Booking plie mais ne rompra pas
La pandémie et ses millions d’annulations de voyages font vaciller Booking. Mais sa domination est telle que la concurrence ne devrait pas faire chanceler la plateforme de réservation
Presque irréprochable. Les touristes ont salué la vitesse de réaction de la plateforme Booking lors de la propagation du coronavirus. Sans sourciller, le numéro un mondial de la réservation d’hébergement en ligne a accepté les demandes d’annulation. De quoi réjouir ses nombreux clients: en 2019, le site a généré 845 millions de nuitées dans le monde.
Les hôteliers, eux, ont moins apprécié. Mi-avril, l’organisation française Logis Hôtels, qui rassemble 17000 établissements indépendants, dénonçait dans un communiqué des pratiques jugées indécentes de la part des agences de réservation en ligne (OTA). En cause: des changements de conditions de vente à court terme et des remboursements forcés.
«Le bon moment pour entrer sur le marché»
«Si quelqu’un veut entrer dans le marché, ce serait le bon moment pour arriver.» Professeur de stratégie de management à l’Ecole hôtelière de Lausanne, Achim Schmitt résume le climat actuel. Alors que la pandémie de Covid-19 fragilise Booking et ses concurrentes Expedia et Airbnb, l’occasion semble idéale pour se débarrasser d’intermédiaires considérés comme de faux amis.
Le 14 mai, le gouvernement français a franchi le pas, en annonçant sa volonté de lancer une plateforme nationale de réservation. En Suisse, le site Discover. swiss, de la même veine, devait être opérationnel en janvier, mais annonce désormais une arrivée cet été.
Ces initiatives vont toutefois avoir fort à faire pour déboulonner les voyagistes des temps modernes, tant leur domination reste insolente. A commencer par celle de Booking, le géant du secteur, même si Expedia lui tient la dragée haute sur le marché américain.
Pas moins de 85%. La chute de réservations annoncée en avril par le site est logiquement vertigineuse. L’impact des mesures de confinement s’est déjà fait bien ressentir au premier trimestre, période durant laquelle sa société mère Booking Holdings, basée dans le Connecticut, a enregistré une perte de 699 millions de dollars. Voilà qui tranche avec le bénéfice de 4,87 milliards enregistré l’année dernière.
Vingt-quatre ans après sa naissance à Amsterdam, le navire se portait donc plutôt bien avant le début de la pandémie. «Elle a déclenché une crise de liquidités, plus qu’une crise de modèle», constate Miriam Scaglione.
Et en matière de liquidités, la société est bien armée. Elle campe même sur une montagne de cash, estimée à 8,5 milliards de dollars par des analystes. Comme le relève Achim Schmitt, le seul risque qu’elle pourrait courir à long terme, c’est un surendettement puisque près de la moitié de ce montant provient d’un crédit de 4 milliards obtenu en avril.
Les données alarmistes qui se multiplient sont donc trompeuses: «Booking a déjà la marque. Ils ont la taille critique.
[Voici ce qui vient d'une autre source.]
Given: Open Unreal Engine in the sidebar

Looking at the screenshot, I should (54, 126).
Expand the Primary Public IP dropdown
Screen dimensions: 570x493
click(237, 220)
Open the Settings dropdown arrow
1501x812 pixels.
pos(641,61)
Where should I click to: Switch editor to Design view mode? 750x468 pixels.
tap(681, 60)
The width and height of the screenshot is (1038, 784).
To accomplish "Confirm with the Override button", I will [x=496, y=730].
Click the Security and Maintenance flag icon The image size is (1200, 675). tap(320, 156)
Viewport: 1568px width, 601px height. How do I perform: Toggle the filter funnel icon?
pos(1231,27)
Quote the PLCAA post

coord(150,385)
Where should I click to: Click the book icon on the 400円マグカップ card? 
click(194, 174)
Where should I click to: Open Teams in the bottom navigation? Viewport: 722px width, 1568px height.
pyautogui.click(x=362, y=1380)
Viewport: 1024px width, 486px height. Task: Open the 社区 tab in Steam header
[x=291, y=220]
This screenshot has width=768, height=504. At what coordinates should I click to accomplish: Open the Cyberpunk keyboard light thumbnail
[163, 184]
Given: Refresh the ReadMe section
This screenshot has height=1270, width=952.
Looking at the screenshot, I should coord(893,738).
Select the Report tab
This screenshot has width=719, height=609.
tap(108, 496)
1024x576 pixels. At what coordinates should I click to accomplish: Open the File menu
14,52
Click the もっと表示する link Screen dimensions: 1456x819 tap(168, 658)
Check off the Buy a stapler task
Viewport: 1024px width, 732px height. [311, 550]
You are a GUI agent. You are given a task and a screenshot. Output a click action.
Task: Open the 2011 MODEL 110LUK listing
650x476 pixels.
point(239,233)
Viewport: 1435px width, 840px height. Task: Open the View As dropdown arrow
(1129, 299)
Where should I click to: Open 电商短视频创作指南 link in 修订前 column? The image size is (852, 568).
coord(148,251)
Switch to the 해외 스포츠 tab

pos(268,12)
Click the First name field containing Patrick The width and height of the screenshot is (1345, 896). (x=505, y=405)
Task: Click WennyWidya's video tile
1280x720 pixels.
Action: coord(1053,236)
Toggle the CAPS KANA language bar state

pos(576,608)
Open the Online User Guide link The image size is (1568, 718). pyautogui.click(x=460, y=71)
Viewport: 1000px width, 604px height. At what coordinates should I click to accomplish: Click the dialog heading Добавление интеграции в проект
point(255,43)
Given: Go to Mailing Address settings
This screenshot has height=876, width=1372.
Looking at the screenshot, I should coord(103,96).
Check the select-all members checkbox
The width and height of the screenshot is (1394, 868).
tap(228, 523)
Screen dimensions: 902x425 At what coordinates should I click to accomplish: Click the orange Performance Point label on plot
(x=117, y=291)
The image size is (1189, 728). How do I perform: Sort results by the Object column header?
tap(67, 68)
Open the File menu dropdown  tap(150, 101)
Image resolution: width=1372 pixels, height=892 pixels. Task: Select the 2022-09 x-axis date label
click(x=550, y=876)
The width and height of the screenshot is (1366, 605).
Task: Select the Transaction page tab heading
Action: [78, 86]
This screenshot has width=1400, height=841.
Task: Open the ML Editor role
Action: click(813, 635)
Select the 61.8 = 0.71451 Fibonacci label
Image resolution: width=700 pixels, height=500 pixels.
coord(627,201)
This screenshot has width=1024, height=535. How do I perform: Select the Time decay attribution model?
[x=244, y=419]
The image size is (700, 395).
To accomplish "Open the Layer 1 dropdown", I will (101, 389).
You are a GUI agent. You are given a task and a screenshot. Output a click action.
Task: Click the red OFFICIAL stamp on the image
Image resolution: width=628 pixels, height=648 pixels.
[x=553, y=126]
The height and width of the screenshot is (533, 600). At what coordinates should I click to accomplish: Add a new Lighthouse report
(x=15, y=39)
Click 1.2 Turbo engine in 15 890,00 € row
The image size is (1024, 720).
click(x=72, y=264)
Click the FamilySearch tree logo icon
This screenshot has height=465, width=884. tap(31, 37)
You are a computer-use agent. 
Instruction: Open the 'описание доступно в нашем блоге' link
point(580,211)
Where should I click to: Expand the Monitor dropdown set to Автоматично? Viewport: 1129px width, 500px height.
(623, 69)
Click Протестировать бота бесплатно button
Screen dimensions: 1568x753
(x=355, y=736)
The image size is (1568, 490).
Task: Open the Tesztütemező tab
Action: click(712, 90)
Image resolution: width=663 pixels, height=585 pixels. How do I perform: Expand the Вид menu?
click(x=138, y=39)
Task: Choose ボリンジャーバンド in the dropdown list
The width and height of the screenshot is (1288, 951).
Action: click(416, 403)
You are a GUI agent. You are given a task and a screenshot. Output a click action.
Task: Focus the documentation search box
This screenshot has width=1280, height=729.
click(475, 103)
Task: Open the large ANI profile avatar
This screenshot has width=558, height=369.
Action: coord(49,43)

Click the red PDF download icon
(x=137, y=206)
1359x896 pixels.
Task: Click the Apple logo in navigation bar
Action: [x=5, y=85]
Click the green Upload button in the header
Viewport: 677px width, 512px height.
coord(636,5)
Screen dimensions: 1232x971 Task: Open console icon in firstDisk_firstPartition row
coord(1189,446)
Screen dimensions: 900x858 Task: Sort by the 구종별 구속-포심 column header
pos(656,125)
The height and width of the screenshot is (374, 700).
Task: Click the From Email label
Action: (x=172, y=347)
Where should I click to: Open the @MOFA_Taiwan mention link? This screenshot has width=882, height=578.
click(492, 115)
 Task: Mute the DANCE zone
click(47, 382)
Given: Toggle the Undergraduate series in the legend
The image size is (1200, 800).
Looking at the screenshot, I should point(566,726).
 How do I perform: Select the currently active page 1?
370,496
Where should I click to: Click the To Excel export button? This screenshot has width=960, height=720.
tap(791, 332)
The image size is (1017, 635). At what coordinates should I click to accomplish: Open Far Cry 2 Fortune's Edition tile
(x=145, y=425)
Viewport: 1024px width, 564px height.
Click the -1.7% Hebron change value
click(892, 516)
C’est une affaire qui roule, analyse Miriam Scaglione, car ce qui est déterminant aujourd’hui, c’est la notoriété et la taille du catalogue.»
Deux critères que les initiatives suisses et françaises vont avoir bien du mal à contrer. La seule manière de rivaliser serait de couper tout lien avec la plateforme, ce qui paraît difficile dans un contexte de reprise incertain. «Ni les hôteliers, ni les plateformes ne peuvent vivre l’un sans l’autre», remarque Achim Schmitt. Faire cavalier seul coûte très cher en frais de marketing, rappellent les deux experts.
Google en embuscade
«La seule chance de contourner certaines ces agences de réservation en ligne serait que quelqu’un arrive avec un standard qui améliore le standard d’avant», conclut Achim Schmitt. Alors que les modèles d’affaires d’Airbnb et de Booking semblent converger, cette prouesse pourrait être le fait d’un autre acteur tapi dans l’ombre, à savoir Google.
La firme californienne a multiplié les investissements dans le secteur avant la crise. Et avec plus de 100 milliards de dollars en caisse, les liquidités, elle connaît.